» **Directions**
1. From the espresso machine repair thread, list the username of each person who posts, giving each name once.
2. In the espresso machine repair thread, what pressure did Taff set the new pump to?
3. Go on with the espresso machine repair thread, starting after its last post.

» **Extract to read**

200 pounds for a bulletproof machine rebuild you know you can trust isn't that bad............

Good luck and keep the photos coming please.......


----------



## Taff (May 5, 2015)

Update! got the new pump in today.. connected to the new head and it's all gravy in that department.. she purrs like a kitten!










....However. .. still nothing at the group head. .. took the decision to pull out the group head and found what I think is the gicleur? Blocked..










All now soaking in descaler. . More news when I have it folks!


----------



## Dylan (Dec 5, 2011)

Descaler can weaken/remove the chrome finish, dont leave it in too long. It is better to block up the exits and just pour descaler into it.


----------



## Taff (May 5, 2015)

@Dylan thanks - I'd read but forgotten that.


----------



## jeebsy (May 5, 2013)

The bits going to the solenoid look pretty scaled, some of the holes are tiny so worth double checking everything is clear


----------



## Taff (May 5, 2015)

There wasn't a lot in it really @jeebsy I was surprised. All back together now and we have water from the group head!

....However it doesn't stop... The spring on the group solenoid is broken and I can't be sure if that solenoid is working or not so think I'll spend another 30quid and be sure. Still at least I now have a choice of high or low pressure from the group, rather than none at all lol.

Another pic.. because we all like a pic .. current status. Loving how quiet the rotary is. Can't see me buying a vibe machine again!


----------



## Taff (May 5, 2015)

Boom! She brews coffee! New brew solenoid and we're off. No idea what the Pstat setting is like, and turned the new pump down to 8.5ish bar..

..and the coffee? Surprisingly good! Didnt need a huge grind adjustment, but there is a surprisingly positive taste difference. Havent really dialled it in yet (only had 4 shots from it!) but they seem smoother and whith more definite & separated flavours.

» **Records provided**
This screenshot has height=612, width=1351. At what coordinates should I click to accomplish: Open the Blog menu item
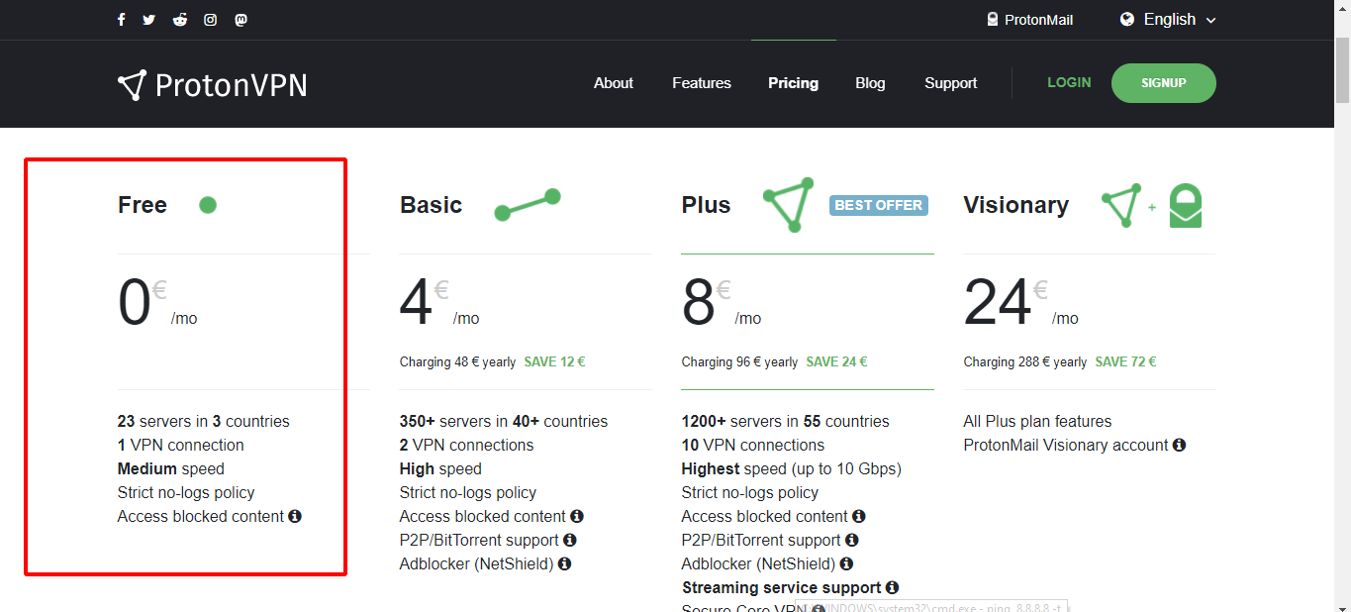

---

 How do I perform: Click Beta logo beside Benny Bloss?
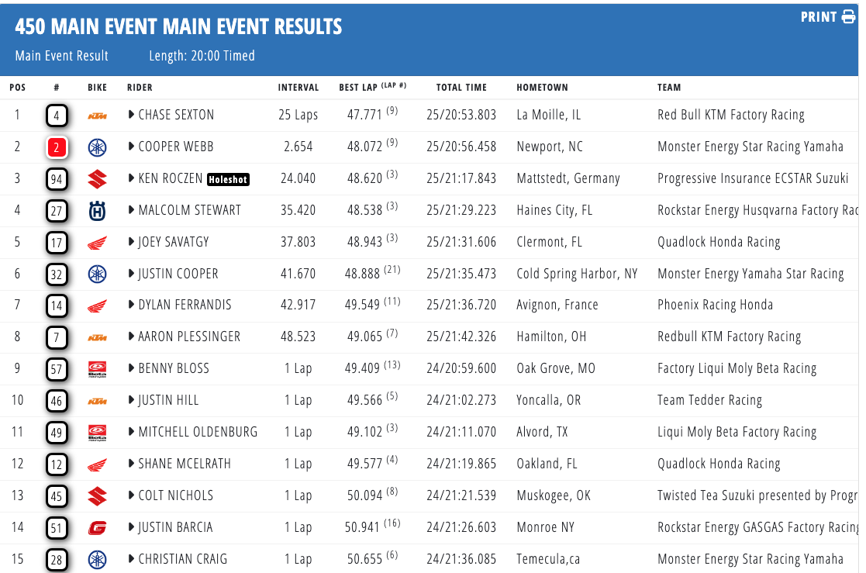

==

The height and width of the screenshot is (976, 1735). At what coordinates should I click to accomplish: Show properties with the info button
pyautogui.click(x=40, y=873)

» **Expected outputs**
1.
Taff
Dylan
jeebsy

2. About 8.5 bar.

3.
Oh, and steaming milk in less than 10s is hilarious! I'm surprised how big the gap is between prosumer and commercial..

Worth all the work and ££'s!


----------



## salty dog (Jun 6, 2015)

Hey, well done Taff! Now that you have two coffee machines at your business place, are you changing over to selling coffee instead of the day job!


----------



## Taff (May 5, 2015)

Couldn't put up with the stainless any more. .. side panels are being powder coated to match the Royal I'm restoring..


----------



## Taff (May 5, 2015)

Final post to close off this thread.. machine painted and side panels powder coated to match the refurbed royal it's now paired with!!


----------



## Brewer in training (Feb 7, 2015)

Nice shade of red.......

Looking good.....

Well done that man......

Trying hard to find the time to getting round to finally putting my machine and grinder back together............ Suppose spending free time reading the forum could be better spent in the garage.........


----------



## degsey (Jan 1, 2015)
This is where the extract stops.